Клим почесал небритую скулу и задумался. Во-первых, он уже начал путаться, какая власть на дворе. Во-вторых, последние-то точно свирепствовали – вон, сколько кровищи пустили, но вот только не совсем понятно, немцы они или кто – форму-то немецкую напялили, а говорят без переводчика. Как бы на русском. Но вот в том-то и дело, что «как бы».
– А ты на предмет чего интересуешься? – выпутался он из сложной ситуации.
– Ну как, – замялся Кузьмин. – Если их много, так не буду соваться. А если немного, так, может, и попрошу хлебца. Или работы какой.
– А, – неожиданно просиял Клим. – Так тебе знаешь, кого лучше спросить?
– Кого?
– Вон щас на пригорке один уже интересовался немцами. Ты к нему и подойди. Вдвоем оно всяко сподручней… Ты его догонишь… Имени я вот только его не помню. Да и твое уже забыл.
Тут Клим сокрушенно покачал головой и уставился взглядом куда-то в сторону горизонта.
Поняв, что больше ничего от собеседника не добьется, Кузьмин изящно обогнул колышущуюся фигуру Клима и двинулся на пригорок.
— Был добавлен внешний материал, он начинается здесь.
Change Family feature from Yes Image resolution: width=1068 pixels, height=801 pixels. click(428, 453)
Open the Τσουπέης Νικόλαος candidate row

Но по дороге как-то призадумался – кто ж это, интересно, насчет немцев выспрашивал. Настоящий погорелец или тоже, как и он, что-то вынюхивает? Кузьмин невольно сбавил шаг, но поскольку местность не знал, то едва поднявшись на пригорок, понял, что обнаружил себя окончательно и бесповоротно – чуть в стороне, ближе к забору (который, к слову сказать, ничего не огораживал, а являл собой просто набор бессмысленно сколоченных досок), стояли двое мужчин и пристально смотрели в его сторону. Один – видимо, тот самый путник, что разговаривал до него с Климом, другой – видимо, немец, хотя и довольно странно одетый. На нем была офицерская фуражка, сидевшая, что называется, на ушах, и почему-то солдатская рубашка – за время партизанских действий Кузьмин научился неплохо разбираться в немецкой униформе. На бедре нелепым аксессуаром, вроде седла на корове, болталась портупея. Зато через плечо висел самый настоящий немецкий автомат. Они курили и о чем-то говорили. Возникшего Кузьмина заметили сразу и теперь с интересом смотрели в его сторону.
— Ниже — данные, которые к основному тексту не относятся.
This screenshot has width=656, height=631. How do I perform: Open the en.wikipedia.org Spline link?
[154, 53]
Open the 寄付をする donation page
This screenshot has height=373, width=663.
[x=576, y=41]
«Вляпался», – мысленно похоронил себя Кузьмин.
«Кого это черт несет?» – подумал Захарченко, с тревогой разглядывая щуплую фигуру тракториста. Ему и так хватило сюрпризов. Первым был Клим, который отвечал невпопад и в столь туманной форме, что после беседы с ним Захарченко понял, что ничего не понял. Хотя было видно, что делал это Клим безо всякого злого умысла, а просто потому, что хорошо «принял на грудь». Захарченко собрался было оставить Клима, но тот, как назло, окликнул не пойми откуда взявшегося немца, правда, странно одетого.